SOURCE RECORDS:
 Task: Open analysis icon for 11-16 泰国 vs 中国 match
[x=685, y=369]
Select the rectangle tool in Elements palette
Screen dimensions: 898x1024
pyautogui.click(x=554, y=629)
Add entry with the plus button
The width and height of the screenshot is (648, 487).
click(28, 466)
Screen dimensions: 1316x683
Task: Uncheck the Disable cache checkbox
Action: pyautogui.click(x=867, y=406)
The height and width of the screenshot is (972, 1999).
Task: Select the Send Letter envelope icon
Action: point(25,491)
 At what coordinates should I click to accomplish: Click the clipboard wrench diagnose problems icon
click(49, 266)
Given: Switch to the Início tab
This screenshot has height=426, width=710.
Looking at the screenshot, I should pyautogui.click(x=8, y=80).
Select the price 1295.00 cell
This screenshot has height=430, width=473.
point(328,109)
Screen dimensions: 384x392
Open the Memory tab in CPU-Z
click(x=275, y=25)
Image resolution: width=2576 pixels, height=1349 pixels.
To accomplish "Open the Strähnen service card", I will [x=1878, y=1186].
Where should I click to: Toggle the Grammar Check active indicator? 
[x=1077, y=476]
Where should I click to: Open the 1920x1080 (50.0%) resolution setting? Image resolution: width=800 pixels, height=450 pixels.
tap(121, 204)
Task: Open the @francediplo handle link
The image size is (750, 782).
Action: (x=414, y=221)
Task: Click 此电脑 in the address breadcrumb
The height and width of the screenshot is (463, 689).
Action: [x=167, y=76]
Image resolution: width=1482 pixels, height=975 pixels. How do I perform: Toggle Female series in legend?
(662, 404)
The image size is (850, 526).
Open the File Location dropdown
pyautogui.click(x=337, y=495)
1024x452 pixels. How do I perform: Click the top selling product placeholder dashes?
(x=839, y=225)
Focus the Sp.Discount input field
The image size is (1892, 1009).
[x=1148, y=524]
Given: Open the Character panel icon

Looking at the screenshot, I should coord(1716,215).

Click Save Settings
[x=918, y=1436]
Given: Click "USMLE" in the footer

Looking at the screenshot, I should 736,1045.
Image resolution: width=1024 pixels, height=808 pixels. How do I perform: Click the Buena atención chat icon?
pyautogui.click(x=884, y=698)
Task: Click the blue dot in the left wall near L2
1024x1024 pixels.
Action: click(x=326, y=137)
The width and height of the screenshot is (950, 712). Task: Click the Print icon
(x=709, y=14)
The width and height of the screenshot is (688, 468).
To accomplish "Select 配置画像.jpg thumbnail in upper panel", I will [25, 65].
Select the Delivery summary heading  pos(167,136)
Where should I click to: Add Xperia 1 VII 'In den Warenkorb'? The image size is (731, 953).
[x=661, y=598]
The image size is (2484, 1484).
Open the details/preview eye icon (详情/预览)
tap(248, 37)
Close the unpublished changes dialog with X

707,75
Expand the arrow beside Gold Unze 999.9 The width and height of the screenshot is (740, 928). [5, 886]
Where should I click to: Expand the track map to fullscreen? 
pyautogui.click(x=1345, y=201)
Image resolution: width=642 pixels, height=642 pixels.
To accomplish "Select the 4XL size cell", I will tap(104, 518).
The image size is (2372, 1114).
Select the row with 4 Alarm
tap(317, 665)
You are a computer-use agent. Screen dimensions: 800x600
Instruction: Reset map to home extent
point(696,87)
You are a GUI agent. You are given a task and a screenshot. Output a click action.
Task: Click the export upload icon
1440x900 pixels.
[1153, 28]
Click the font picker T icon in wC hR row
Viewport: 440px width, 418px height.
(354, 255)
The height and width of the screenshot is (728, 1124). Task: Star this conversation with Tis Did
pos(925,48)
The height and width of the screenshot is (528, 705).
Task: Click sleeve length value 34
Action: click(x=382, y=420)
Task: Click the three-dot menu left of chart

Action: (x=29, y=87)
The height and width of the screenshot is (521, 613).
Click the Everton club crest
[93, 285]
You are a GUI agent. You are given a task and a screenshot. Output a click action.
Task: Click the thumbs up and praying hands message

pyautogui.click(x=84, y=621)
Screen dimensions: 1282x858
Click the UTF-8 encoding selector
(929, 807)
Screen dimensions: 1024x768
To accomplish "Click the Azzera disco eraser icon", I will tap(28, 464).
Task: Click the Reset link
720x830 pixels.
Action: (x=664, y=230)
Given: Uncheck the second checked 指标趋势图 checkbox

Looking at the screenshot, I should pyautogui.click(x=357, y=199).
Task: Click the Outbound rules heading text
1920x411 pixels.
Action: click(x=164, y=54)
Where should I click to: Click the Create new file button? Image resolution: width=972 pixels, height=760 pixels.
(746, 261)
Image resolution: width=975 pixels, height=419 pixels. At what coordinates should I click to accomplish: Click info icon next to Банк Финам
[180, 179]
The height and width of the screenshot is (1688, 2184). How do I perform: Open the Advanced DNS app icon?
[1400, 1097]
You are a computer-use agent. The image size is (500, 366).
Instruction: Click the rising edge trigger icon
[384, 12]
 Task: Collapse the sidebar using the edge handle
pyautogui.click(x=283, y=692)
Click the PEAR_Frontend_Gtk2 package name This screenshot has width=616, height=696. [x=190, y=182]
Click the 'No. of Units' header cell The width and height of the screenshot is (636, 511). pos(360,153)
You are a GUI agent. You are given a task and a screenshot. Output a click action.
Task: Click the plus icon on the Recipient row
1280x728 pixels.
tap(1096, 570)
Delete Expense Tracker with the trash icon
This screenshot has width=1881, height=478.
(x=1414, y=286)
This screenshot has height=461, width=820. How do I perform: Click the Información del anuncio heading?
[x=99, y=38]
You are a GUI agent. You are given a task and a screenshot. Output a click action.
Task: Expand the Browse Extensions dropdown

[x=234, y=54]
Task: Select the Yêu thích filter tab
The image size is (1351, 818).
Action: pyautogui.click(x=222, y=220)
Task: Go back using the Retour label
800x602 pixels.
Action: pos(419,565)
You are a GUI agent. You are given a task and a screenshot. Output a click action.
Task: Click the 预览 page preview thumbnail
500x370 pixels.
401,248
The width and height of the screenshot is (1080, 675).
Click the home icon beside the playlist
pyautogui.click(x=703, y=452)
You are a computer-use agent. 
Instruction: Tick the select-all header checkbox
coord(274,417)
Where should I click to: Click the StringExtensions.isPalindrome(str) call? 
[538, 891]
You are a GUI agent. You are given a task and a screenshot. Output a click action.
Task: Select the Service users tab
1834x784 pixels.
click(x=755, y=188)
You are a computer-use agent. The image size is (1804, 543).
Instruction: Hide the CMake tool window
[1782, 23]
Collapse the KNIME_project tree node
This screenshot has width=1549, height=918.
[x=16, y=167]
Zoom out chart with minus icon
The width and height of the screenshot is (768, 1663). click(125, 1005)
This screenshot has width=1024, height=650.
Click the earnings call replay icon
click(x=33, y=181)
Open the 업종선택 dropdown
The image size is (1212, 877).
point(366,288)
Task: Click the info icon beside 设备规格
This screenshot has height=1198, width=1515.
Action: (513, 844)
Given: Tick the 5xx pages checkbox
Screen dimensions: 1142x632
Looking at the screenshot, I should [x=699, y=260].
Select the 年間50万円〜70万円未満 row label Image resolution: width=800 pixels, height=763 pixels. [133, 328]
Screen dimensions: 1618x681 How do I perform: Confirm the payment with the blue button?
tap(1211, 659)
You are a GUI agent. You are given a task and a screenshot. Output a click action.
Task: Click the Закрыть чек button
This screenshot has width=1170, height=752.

GIVEN REQUEST: Could you recast the lines as a Markdown table with columns Row and Line, beginning at the line that has "Where should I click to: Add" and stopping after the line that has "tap(317, 665)", with blank lines left out?

EXPECTED ANSWER:
| Row | Line |
|---|---|
| 1 | Where should I click to: Add Xperia 1 VII 'In den Warenkorb'? The image size is (731, 953). |
| 2 | [x=661, y=598] |
| 3 | The image size is (2484, 1484). |
| 4 | Open the details/preview eye icon (详情/预览) |
| 5 | tap(248, 37) |
| 6 | Close the unpublished changes dialog with X |
| 7 | 707,75 |
| 8 | Expand the arrow beside Gold Unze 999.9 The width and height of the screenshot is (740, 928). [5, 886] |
| 9 | Where should I click to: Expand the track map to fullscreen?  |
| 10 | pyautogui.click(x=1345, y=201) |
| 11 | Image resolution: width=642 pixels, height=642 pixels. |
| 12 | To accomplish "Select the 4XL size cell", I will tap(104, 518). |
| 13 | The image size is (2372, 1114). |
| 14 | Select the row with 4 Alarm |
| 15 | tap(317, 665) |